Rewrite the part of the listing that opens with the line containing "Task: Open the 1y time range" and closes with the line containing "Cancel the Definir", swapping "Instruction" for "Command" and leaving everything else unchanged.
--- Begin Provided information ---
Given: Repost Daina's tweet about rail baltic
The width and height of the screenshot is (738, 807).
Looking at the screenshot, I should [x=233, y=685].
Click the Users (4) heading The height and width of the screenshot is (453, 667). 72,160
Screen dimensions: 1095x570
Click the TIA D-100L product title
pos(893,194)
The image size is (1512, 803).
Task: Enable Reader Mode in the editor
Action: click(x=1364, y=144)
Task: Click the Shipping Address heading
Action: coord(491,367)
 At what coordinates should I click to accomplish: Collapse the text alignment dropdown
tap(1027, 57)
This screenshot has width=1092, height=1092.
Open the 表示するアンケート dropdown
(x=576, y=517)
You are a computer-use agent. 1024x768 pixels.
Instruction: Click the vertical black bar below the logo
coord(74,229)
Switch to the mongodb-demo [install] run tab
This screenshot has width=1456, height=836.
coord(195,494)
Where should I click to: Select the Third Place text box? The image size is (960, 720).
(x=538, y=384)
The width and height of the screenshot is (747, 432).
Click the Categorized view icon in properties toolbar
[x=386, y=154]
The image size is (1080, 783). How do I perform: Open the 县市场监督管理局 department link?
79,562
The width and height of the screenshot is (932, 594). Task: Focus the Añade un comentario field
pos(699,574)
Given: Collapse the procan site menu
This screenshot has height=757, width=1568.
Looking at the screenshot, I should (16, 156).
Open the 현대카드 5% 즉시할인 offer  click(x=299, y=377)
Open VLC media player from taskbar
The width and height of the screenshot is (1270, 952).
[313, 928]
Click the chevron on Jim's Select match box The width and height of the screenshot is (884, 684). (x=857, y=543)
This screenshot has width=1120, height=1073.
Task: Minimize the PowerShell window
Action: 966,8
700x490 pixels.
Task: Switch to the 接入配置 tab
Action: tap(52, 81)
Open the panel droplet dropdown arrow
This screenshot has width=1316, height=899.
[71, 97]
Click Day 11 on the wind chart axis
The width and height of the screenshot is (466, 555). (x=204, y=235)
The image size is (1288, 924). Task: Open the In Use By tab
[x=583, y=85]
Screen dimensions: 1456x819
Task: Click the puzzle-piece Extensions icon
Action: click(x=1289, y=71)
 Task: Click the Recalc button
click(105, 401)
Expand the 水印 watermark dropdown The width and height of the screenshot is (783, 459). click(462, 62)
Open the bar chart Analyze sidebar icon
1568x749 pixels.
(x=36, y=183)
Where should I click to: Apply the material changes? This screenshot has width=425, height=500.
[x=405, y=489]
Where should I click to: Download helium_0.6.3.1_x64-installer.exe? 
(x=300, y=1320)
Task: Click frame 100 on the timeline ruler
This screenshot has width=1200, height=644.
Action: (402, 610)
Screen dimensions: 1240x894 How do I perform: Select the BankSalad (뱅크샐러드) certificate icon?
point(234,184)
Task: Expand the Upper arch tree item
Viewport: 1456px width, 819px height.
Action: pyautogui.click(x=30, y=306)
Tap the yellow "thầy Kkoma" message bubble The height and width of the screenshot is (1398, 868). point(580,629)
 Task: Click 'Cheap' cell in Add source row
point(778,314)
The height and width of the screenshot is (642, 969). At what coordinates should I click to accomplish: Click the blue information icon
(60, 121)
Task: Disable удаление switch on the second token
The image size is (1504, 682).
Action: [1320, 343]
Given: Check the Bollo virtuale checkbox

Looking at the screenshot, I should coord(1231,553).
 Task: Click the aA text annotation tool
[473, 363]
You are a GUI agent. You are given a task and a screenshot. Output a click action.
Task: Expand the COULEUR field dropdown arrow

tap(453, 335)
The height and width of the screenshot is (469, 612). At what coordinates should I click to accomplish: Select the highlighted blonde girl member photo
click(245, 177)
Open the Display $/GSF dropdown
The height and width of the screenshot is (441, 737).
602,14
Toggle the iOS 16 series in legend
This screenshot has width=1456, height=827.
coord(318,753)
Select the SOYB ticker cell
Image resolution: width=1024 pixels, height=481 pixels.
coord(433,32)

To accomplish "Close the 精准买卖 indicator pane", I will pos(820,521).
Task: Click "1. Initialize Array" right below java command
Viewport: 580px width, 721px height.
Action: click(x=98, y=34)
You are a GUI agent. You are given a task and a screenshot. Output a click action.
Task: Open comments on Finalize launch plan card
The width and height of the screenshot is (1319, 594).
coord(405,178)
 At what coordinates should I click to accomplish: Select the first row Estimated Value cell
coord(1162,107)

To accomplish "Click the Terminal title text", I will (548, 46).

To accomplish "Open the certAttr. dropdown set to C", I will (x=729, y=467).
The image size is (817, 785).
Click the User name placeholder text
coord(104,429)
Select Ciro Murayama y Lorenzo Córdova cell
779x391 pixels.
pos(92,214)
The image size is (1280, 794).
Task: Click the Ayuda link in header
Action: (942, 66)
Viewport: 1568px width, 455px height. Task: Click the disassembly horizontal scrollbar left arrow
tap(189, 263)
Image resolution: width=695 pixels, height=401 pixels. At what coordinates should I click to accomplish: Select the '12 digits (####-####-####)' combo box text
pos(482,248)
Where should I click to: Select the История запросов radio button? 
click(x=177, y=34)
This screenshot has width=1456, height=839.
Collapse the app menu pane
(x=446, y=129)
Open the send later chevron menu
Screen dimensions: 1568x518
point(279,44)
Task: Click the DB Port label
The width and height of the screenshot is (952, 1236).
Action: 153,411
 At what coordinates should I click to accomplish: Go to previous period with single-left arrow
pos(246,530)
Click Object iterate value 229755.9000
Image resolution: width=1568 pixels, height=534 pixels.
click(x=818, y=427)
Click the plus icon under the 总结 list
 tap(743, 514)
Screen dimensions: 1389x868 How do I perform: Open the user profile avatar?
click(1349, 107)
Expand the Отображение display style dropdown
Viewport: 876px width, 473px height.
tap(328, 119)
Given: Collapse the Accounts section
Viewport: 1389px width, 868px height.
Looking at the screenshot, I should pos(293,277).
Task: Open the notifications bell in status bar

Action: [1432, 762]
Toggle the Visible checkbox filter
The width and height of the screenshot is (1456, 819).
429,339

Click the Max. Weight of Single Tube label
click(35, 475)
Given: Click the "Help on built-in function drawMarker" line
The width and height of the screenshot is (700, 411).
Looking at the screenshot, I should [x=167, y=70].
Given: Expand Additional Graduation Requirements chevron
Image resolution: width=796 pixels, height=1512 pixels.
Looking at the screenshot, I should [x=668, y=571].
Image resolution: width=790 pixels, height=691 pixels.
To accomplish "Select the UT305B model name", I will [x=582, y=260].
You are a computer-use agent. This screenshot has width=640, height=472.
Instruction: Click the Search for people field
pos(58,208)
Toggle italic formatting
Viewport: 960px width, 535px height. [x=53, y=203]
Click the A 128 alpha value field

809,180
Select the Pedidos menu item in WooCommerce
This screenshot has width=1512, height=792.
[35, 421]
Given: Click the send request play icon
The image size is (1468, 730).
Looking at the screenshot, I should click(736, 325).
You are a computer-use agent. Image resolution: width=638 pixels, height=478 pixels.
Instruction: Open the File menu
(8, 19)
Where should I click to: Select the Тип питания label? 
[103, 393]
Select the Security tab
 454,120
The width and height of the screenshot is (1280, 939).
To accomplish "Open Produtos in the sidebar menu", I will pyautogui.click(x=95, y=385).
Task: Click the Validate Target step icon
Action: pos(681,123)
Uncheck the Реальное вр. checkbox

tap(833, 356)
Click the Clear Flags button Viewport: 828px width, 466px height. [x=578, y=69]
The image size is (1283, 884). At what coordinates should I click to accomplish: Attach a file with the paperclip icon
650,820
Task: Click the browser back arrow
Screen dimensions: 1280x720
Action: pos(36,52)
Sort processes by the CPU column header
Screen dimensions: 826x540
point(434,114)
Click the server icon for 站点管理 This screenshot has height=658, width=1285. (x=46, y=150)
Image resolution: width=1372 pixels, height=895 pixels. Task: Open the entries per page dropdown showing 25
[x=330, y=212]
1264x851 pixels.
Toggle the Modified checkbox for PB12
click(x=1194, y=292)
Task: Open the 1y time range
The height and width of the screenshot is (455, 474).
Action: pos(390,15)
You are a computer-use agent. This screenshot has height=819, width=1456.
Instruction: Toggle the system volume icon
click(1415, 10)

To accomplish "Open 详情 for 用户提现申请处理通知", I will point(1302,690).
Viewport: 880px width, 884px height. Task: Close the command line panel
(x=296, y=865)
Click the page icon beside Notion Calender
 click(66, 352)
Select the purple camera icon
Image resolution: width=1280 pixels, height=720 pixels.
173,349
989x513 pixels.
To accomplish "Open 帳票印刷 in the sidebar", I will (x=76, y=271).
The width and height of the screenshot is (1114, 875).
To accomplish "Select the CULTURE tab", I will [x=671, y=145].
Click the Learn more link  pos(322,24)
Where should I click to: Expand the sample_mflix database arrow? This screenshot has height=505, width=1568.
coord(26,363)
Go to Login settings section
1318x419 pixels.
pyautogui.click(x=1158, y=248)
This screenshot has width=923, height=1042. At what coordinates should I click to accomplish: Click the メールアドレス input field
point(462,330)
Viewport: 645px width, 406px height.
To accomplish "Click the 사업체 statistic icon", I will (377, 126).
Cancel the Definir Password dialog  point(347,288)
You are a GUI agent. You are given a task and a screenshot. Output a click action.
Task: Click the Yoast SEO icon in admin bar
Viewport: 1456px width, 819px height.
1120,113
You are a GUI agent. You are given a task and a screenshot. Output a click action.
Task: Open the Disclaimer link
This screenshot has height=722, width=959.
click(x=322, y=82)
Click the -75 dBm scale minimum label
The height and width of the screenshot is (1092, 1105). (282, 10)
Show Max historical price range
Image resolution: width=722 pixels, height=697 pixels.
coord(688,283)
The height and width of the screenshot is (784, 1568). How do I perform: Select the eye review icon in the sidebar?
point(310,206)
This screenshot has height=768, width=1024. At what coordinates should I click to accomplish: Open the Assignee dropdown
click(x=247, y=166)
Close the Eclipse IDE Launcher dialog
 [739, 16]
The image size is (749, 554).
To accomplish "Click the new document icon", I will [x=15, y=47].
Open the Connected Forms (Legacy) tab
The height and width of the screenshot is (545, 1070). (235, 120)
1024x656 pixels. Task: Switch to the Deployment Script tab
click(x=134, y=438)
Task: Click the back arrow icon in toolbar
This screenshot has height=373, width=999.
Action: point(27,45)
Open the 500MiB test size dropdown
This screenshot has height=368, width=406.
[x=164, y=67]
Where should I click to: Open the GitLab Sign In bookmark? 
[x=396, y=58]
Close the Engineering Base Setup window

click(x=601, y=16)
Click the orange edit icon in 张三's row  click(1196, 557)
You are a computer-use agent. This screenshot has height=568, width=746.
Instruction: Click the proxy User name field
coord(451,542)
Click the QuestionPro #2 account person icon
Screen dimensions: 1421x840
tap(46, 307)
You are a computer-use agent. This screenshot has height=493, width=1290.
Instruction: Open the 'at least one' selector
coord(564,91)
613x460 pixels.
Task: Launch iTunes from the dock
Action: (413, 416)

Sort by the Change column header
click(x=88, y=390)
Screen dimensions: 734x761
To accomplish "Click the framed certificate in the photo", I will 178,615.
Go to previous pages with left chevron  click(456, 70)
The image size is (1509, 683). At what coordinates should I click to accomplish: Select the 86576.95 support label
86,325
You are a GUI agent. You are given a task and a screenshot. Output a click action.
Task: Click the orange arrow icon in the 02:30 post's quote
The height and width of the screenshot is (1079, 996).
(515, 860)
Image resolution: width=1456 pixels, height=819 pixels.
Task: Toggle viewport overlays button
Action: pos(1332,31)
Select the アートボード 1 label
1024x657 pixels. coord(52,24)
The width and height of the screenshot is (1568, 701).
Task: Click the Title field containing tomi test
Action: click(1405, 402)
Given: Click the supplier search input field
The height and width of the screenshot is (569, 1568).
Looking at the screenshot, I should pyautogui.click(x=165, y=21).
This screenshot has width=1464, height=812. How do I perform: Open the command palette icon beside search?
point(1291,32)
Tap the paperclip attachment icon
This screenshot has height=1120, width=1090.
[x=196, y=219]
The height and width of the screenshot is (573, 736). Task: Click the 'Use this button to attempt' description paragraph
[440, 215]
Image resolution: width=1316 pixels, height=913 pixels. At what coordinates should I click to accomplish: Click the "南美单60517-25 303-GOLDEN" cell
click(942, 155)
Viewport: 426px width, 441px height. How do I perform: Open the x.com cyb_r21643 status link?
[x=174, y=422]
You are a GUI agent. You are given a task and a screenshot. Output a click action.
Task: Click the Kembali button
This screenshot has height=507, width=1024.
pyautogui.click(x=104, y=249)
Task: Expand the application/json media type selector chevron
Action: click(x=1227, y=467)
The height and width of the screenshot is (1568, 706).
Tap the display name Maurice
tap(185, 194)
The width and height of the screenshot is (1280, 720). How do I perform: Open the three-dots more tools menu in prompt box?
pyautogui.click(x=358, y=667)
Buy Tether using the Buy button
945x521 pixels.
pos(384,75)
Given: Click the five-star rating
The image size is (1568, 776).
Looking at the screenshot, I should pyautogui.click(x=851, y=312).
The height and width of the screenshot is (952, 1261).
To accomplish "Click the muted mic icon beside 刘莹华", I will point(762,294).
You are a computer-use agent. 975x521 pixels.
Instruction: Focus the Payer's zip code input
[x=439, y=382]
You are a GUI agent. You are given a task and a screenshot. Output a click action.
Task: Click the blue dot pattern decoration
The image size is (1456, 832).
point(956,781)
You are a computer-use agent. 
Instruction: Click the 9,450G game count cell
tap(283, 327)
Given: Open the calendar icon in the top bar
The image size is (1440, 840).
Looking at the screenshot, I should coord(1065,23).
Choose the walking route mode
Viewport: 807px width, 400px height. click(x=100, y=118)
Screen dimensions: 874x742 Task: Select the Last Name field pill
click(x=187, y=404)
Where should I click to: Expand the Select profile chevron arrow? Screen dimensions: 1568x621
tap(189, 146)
--- End Provided information ---
Response below:
Task: Open the 1y time range
The height and width of the screenshot is (455, 474).
Action: pos(390,15)
You are a computer-use agent. This screenshot has height=819, width=1456.
Command: Toggle the system volume icon
click(1415, 10)

To accomplish "Open 详情 for 用户提现申请处理通知", I will point(1302,690).
Viewport: 880px width, 884px height. Task: Close the command line panel
(x=296, y=865)
Click the page icon beside Notion Calender
 click(66, 352)
Select the purple camera icon
Image resolution: width=1280 pixels, height=720 pixels.
173,349
989x513 pixels.
To accomplish "Open 帳票印刷 in the sidebar", I will (x=76, y=271).
The width and height of the screenshot is (1114, 875).
To accomplish "Select the CULTURE tab", I will [x=671, y=145].
Click the Learn more link  pos(322,24)
Where should I click to: Expand the sample_mflix database arrow? This screenshot has height=505, width=1568.
coord(26,363)
Go to Login settings section
1318x419 pixels.
pyautogui.click(x=1158, y=248)
This screenshot has width=923, height=1042. At what coordinates should I click to accomplish: Click the メールアドレス input field
point(462,330)
Viewport: 645px width, 406px height.
To accomplish "Click the 사업체 statistic icon", I will (377, 126).
Cancel the Definir Password dialog  point(347,288)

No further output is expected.